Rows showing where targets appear
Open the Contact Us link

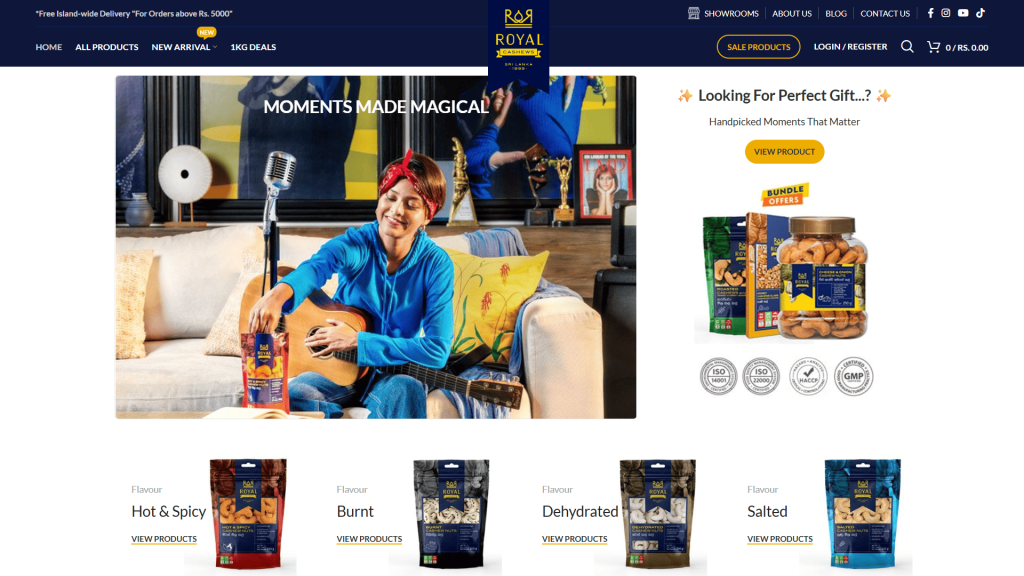885,13
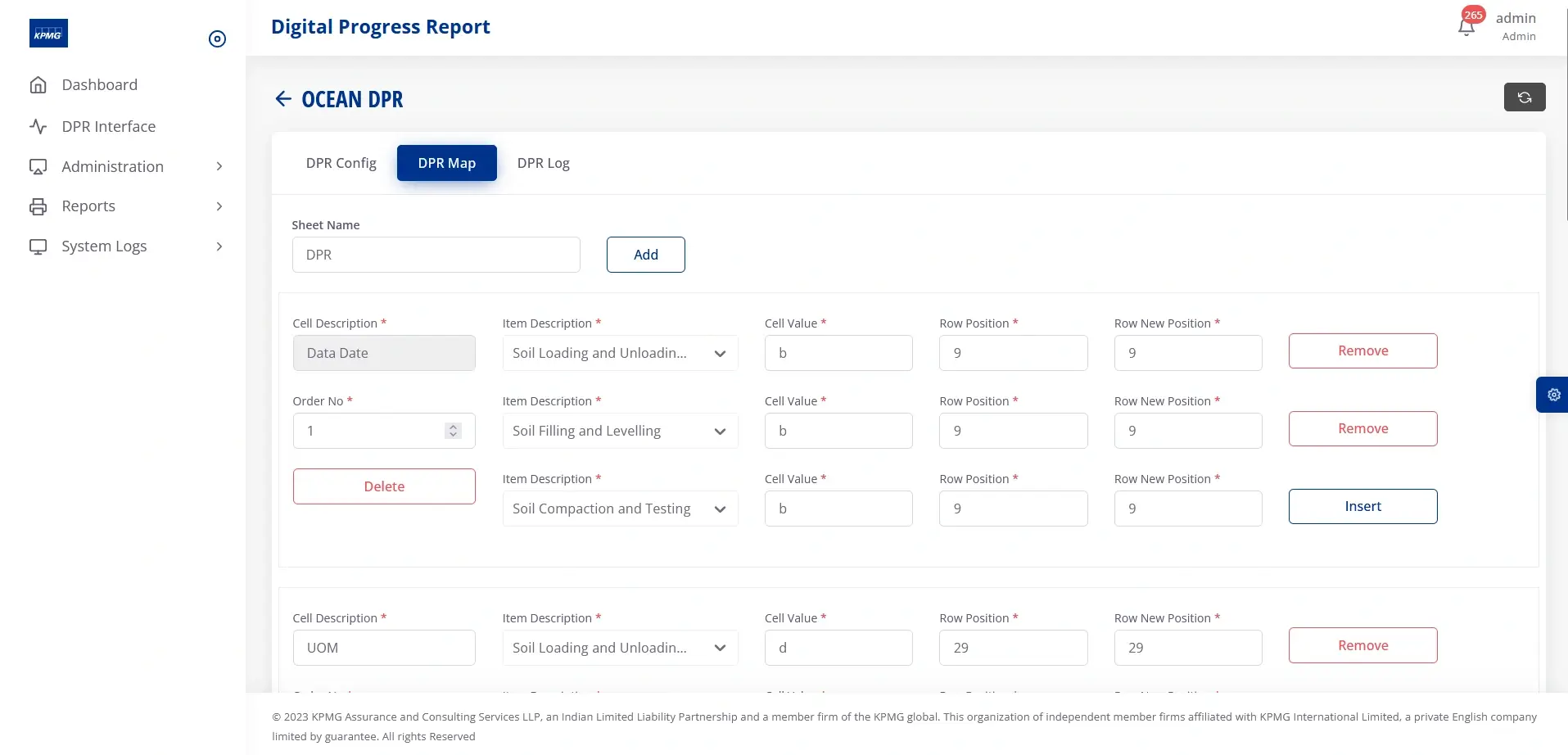Screen dimensions: 1568x755
Task: Open the DPR Log tab
Action: click(x=543, y=163)
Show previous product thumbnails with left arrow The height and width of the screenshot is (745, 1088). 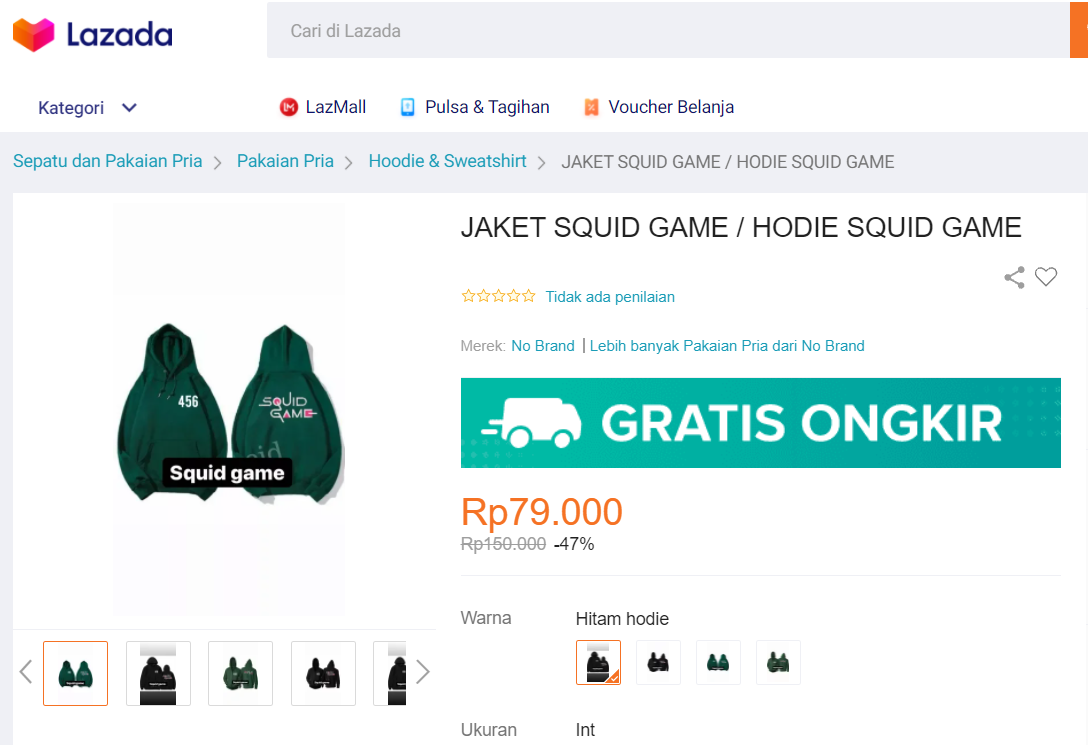click(x=26, y=671)
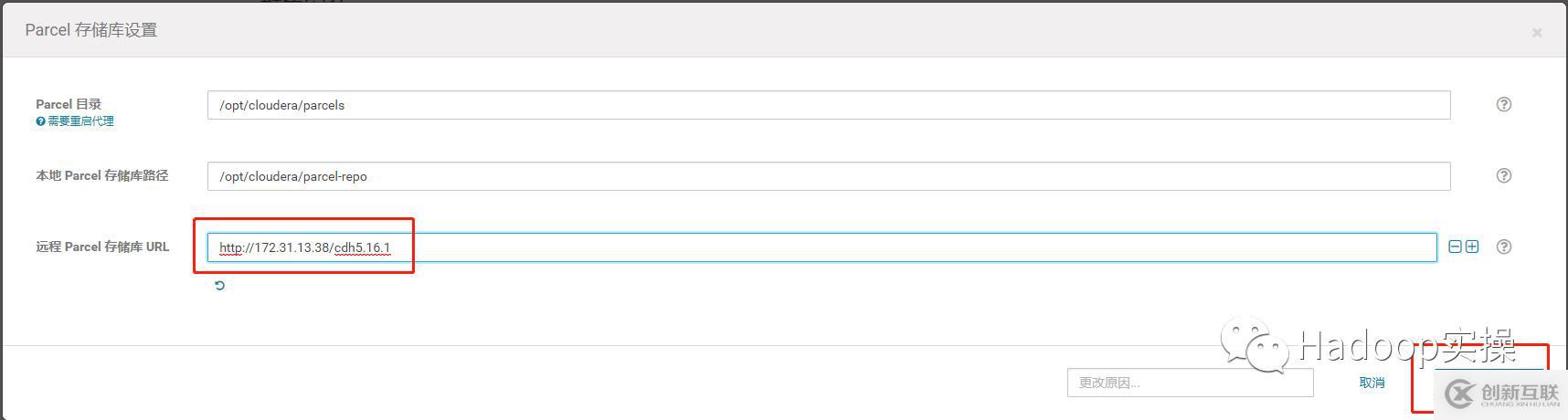This screenshot has height=420, width=1568.
Task: Focus the 更改原因 text box
Action: pyautogui.click(x=1190, y=383)
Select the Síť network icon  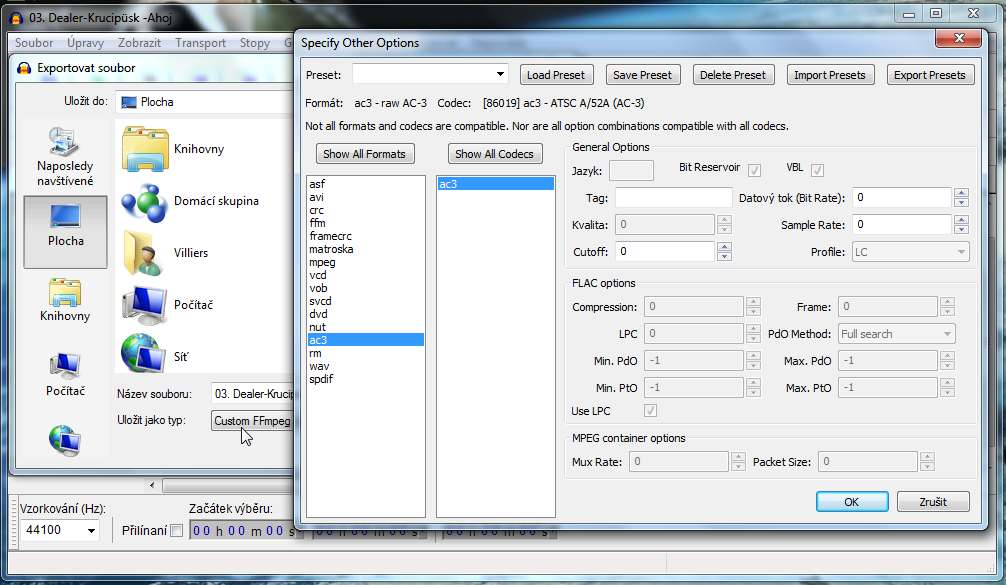(x=143, y=356)

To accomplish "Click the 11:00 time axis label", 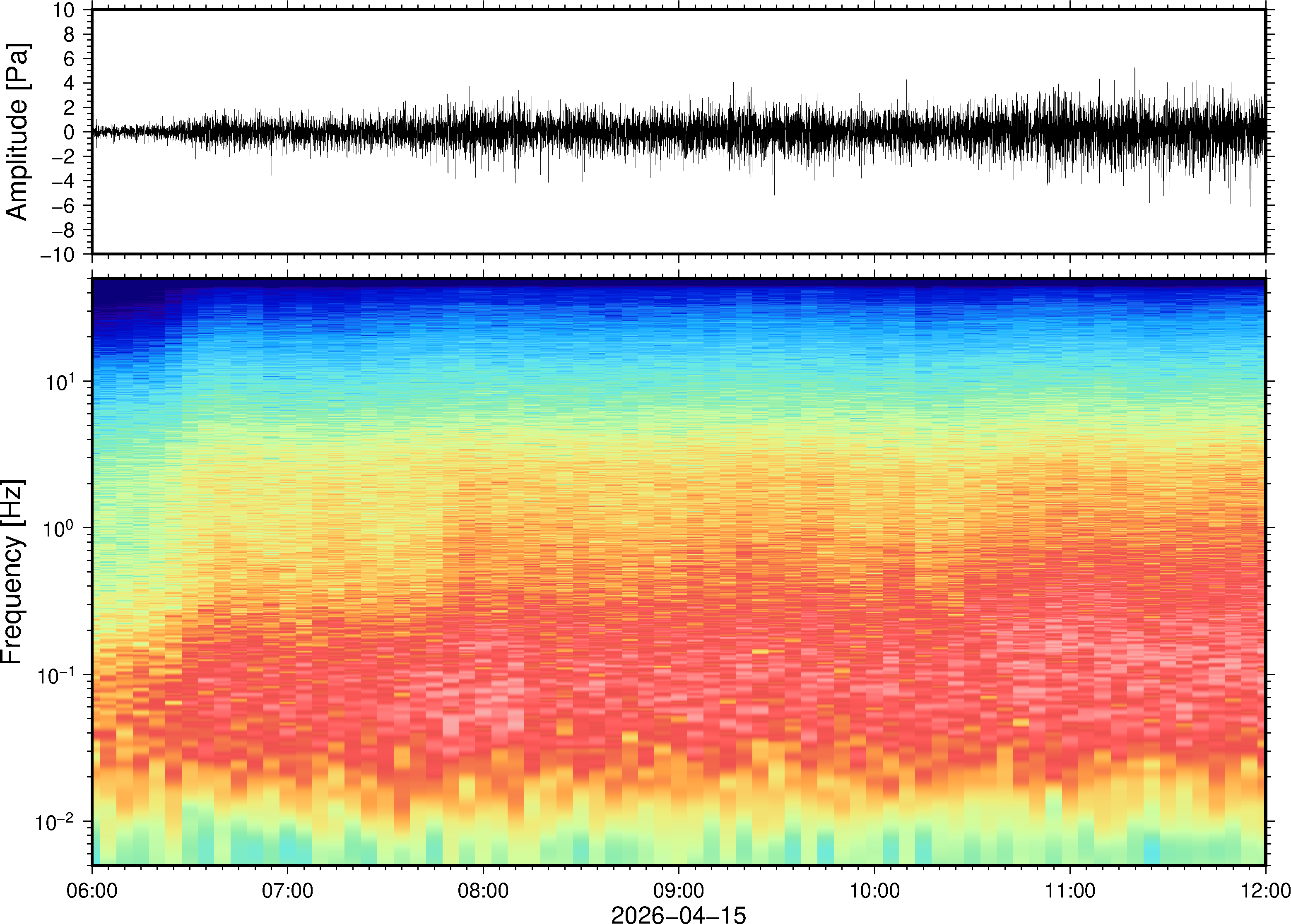I will pos(1069,890).
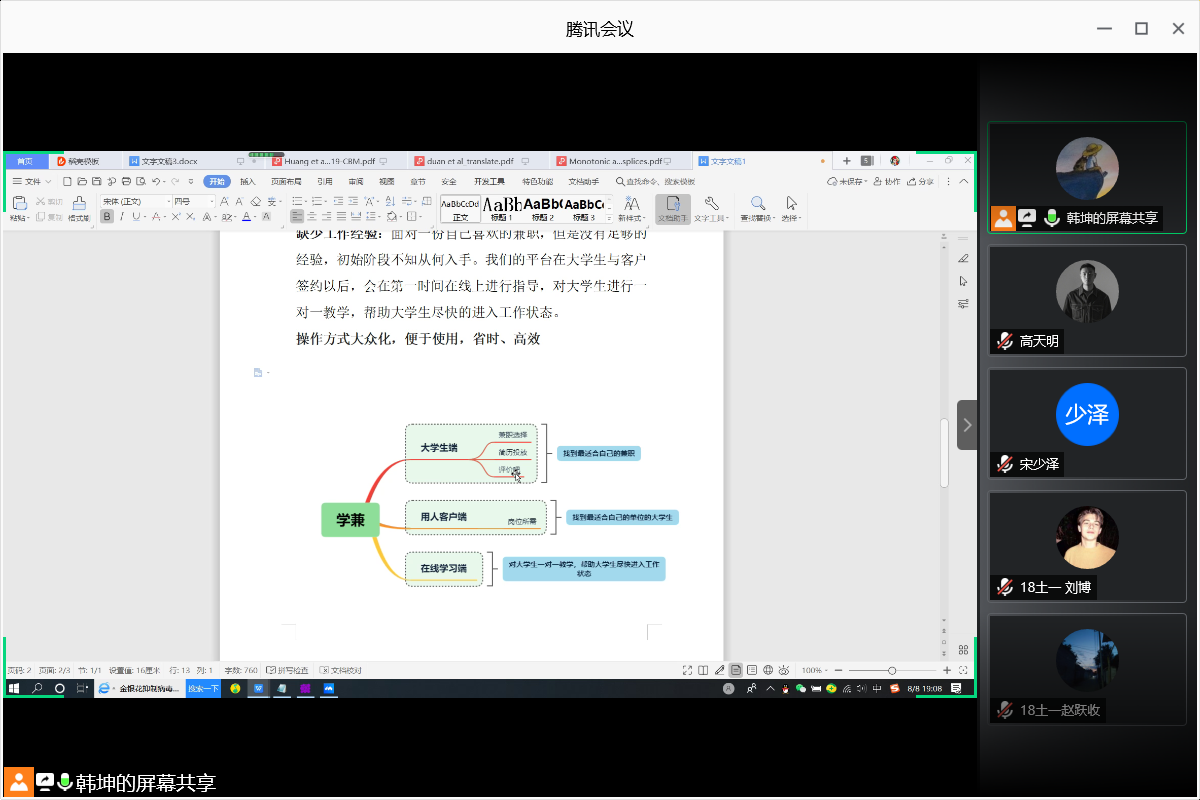Click the Undo arrow icon
This screenshot has width=1200, height=800.
pyautogui.click(x=156, y=182)
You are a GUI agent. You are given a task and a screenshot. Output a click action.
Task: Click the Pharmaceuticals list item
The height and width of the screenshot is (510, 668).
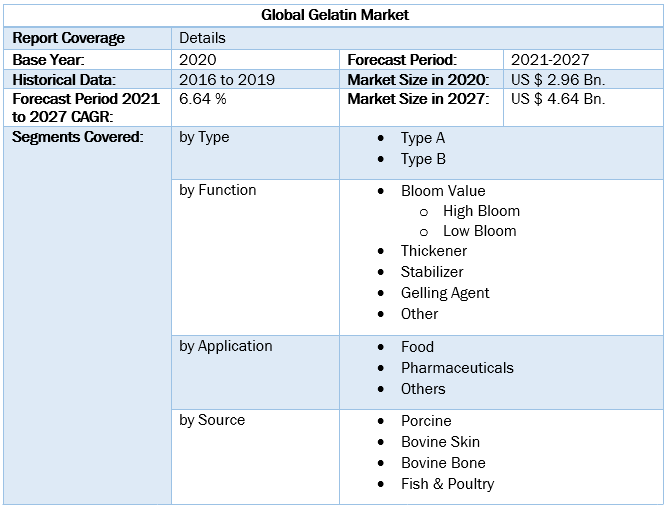pyautogui.click(x=457, y=368)
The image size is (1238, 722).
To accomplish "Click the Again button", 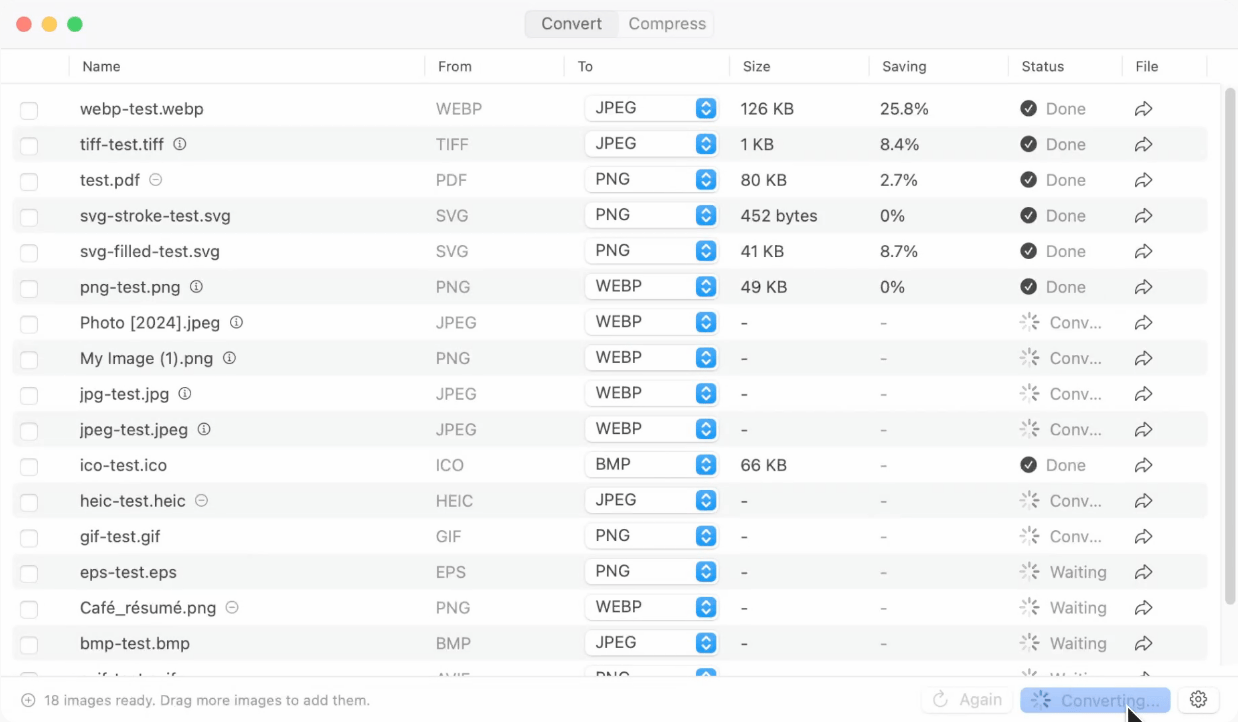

--- What you should do ---
Update the stretch from the line containing "You are a GUI" through the end of the records, replacing "Pharmaceuticals" with "Electronics" and keeping everything else unchanged. Give only those lines, without the pictures.

--- Completed exercise ---
You are a GUI agent. You are given a task and a screenshot. Output a click action.
Task: Click the Electronics list item
The height and width of the screenshot is (510, 668).
pyautogui.click(x=457, y=368)
The image size is (1238, 722).
To accomplish "Click the Again button", 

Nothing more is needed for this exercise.